Posted on May 15, 2001 at 11:20 a.m.
BIRMINGHAM, AL — Older children who have outgrown booster seats but have not yet reached normal adult size may be at risk for severe injury in an automobile crash when restrained by some seat belt systems, according to a new study by researchers at UAB’s (University of Alabama at Birmingham) Injury Control Research Center (ICRC). The study indicates a gap in protection for adolescent passengers when placed in some 3-point belts with fixed shoulder belt anchorage points.
“Boys on average don’t reach the adult male seated height position on which seat belts are designed until age 15, and the average girl never reaches this height,” says Martha Bidez, Ph.D., senior scientist at the ICRC. “Size-appropriate restraint designs are needed in all positions where children may be seated.” In a recent report to the 2001 World Congress of the Society of Automotive Engineers, Bidez reported:
- Shoulder belts with fixed upper anchorage points, which are typical in the rear occupant space, may ride across a child’s torso in such a way to allow the child to roll out of the shoulder belt during some frontal collisions.

- ACTIVITIES -
1: List every organization named in the seat belt article.
2: Change the stretch of the seat belt article from "Posted on May" through "belt anchorage points." by putting "teenage" in place of "adolescent".
3: Answer these questions from the seat belt article:
(a) By what age does the average boy reach the adult male seated height that seat belts are designed for?
(b) What is Martha Bidez's position at the ICRC?
(c) In which part of the vehicle are shoulder belts with fixed upper anchorage points typical?
Answer from the seat belt article alone.

- EXTRACTED DATA -
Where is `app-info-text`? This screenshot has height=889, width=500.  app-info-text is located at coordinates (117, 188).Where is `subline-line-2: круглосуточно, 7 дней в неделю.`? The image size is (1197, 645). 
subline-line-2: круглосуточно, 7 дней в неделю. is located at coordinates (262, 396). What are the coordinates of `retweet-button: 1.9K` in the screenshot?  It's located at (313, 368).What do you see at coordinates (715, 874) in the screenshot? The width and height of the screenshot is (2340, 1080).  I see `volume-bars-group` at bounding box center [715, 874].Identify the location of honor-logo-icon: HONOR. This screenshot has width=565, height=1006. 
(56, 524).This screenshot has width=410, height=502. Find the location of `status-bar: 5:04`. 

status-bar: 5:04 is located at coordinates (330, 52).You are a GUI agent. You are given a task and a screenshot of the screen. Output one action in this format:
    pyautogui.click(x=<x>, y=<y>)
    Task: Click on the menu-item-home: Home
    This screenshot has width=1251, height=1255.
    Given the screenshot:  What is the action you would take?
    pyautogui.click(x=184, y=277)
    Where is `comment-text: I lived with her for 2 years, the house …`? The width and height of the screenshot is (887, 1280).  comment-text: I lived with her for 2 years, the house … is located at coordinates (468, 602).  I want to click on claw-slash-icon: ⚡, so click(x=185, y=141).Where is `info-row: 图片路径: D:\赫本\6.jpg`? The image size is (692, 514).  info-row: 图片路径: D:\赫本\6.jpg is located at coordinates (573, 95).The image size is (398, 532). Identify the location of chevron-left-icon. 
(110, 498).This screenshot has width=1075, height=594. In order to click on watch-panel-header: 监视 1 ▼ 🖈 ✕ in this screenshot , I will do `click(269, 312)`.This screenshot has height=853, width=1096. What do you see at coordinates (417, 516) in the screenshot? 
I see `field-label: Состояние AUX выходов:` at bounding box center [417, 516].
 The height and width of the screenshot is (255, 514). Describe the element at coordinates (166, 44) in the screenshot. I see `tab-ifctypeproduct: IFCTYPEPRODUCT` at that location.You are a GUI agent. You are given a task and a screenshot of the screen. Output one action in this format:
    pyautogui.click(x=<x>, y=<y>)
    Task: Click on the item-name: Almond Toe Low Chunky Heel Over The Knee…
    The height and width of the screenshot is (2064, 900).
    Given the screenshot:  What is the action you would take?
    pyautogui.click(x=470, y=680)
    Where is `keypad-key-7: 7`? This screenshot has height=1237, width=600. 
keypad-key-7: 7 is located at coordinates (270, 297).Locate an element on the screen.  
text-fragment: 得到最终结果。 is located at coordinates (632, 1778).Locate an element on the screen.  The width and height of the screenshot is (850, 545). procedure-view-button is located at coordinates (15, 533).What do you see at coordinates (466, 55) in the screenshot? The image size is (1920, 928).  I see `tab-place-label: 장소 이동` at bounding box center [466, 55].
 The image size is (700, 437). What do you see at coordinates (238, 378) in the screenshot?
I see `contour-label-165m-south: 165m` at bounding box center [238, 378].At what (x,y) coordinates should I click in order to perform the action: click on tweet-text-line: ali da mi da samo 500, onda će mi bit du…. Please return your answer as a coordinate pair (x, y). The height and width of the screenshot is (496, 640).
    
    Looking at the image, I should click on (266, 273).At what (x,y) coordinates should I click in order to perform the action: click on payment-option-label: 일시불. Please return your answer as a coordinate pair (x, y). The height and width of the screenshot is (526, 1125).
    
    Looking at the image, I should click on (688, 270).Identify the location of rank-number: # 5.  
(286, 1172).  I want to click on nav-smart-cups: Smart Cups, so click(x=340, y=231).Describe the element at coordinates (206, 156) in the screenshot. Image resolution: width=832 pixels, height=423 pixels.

- RESPONSE LIST -
1:
- UAB (University of Alabama at Birmingham)
- Injury Control Research Center (ICRC)
- Society of Automotive Engineers

2:
Posted on May 15, 2001 at 11:20 a.m.
BIRMINGHAM, AL — Older children who have outgrown booster seats but have not yet reached normal adult size may be at risk for severe injury in an automobile crash when restrained by some seat belt systems, according to a new study by researchers at UAB’s (University of Alabama at Birmingham) Injury Control Research Center (ICRC). The study indicates a gap in protection for teenage passengers when placed in some 3-point belts with fixed shoulder belt anchorage points.

3:
(a) Age 15
(b) Senior scientist
(c) The rear occupant space